(EXTRACTED DATA)
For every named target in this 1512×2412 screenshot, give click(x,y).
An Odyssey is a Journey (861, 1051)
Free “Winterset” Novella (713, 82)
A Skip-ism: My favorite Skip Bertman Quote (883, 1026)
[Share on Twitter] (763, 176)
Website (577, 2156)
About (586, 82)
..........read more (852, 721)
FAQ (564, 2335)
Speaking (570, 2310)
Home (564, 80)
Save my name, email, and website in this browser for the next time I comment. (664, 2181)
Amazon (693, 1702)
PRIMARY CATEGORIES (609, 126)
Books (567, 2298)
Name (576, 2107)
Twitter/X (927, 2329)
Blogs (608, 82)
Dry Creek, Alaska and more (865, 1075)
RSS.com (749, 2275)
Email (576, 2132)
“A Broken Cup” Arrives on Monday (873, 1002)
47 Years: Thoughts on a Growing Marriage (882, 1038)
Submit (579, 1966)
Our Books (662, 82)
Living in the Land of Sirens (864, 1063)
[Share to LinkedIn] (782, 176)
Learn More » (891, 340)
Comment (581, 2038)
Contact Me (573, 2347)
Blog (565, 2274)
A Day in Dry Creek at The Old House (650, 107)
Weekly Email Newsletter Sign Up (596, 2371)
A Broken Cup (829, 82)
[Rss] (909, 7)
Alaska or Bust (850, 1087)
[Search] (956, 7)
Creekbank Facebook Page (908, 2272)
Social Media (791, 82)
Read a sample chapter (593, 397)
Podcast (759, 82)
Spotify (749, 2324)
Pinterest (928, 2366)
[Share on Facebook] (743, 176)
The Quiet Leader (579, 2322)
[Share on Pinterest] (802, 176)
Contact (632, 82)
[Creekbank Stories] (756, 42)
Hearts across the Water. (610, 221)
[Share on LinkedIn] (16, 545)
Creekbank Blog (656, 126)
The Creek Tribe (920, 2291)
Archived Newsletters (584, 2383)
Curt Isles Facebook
(End EXTRACTED DATA)
Retype word for word the line above with "Read a sample chapter (593, 397)" and all lines after it, nothing else.

Read a sample chapter (593, 397)
Podcast (759, 82)
Spotify (749, 2324)
Pinterest (928, 2366)
[Share on Facebook] (743, 176)
The Quiet Leader (579, 2322)
[Share on Pinterest] (802, 176)
Contact (632, 82)
[Creekbank Stories] (756, 42)
Hearts across the Water. (610, 221)
[Share on LinkedIn] (16, 545)
Creekbank Blog (656, 126)
The Creek Tribe (920, 2291)
Archived Newsletters (584, 2383)
Curt Isles Facebook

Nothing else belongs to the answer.